On Nutrition: ‘Industrial’ oils wrongly maligned | Food & Cooking

Dear Dr. Blonz: I recently came across the “Hateful 8” theory from an M.D. who casts “industrial seed oils,” such as canola, safflower and corn oils, in catastrophic and deadly terms. In short, this doctor claims that they increase inflammation, disrupt metabolism and destroy your health. This doctor also says there is a link between the consumption of these oils and the most dangerous effects of the coronavirus. What do you advise regarding industrial seed oils? — S.H., Tulsa

Dear S.H.: This theory is off the mark and misleading. These oils can be assets in an otherwise healthful diet — they can contribute essential fatty acids, for instance — and should not be considered “catastrophic” or “deadly.”

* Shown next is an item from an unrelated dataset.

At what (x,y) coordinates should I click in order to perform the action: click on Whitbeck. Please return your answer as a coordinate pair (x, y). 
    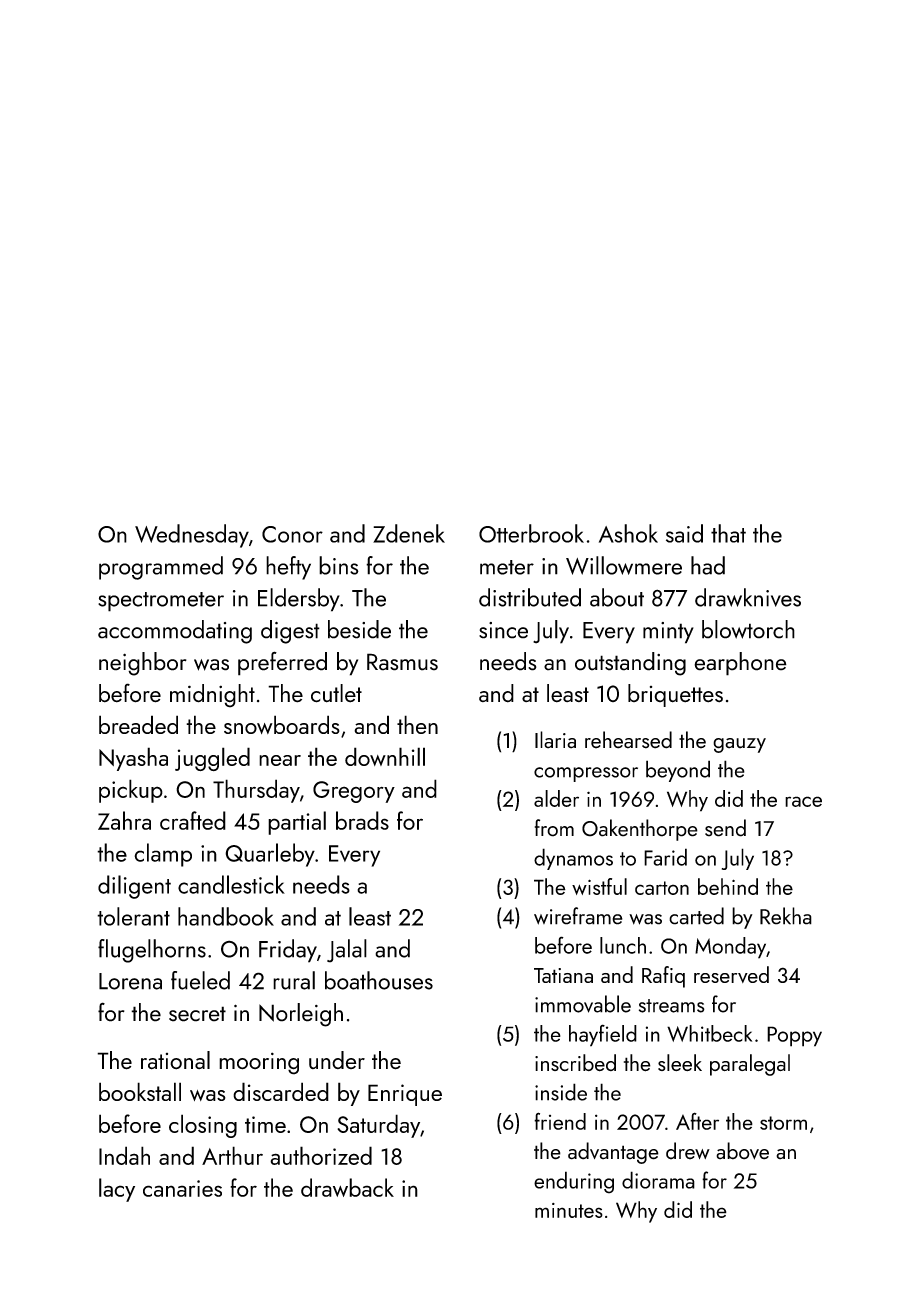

Making a vague connection between the use of seed oils and “the most dangerous effects of the coronavirus” is a bit irresponsible. Where’s the evidence? Certainly, if a person is poorly nourished and in a suboptimal state of health, they will be at greater risk should they get this virus. But to point to seed oils as a villain in any circumstance is without merit.

Using “industrial” as a derogatory descriptor is also off. All foods, including organic ones, are produced by an industry.

The key with diet is to balance all elements and not to overdo it. There is no basis to reject seed oils in the preparation of healthful foods, and they should not be rejected based solely on the unsubstantiated statements of this individual.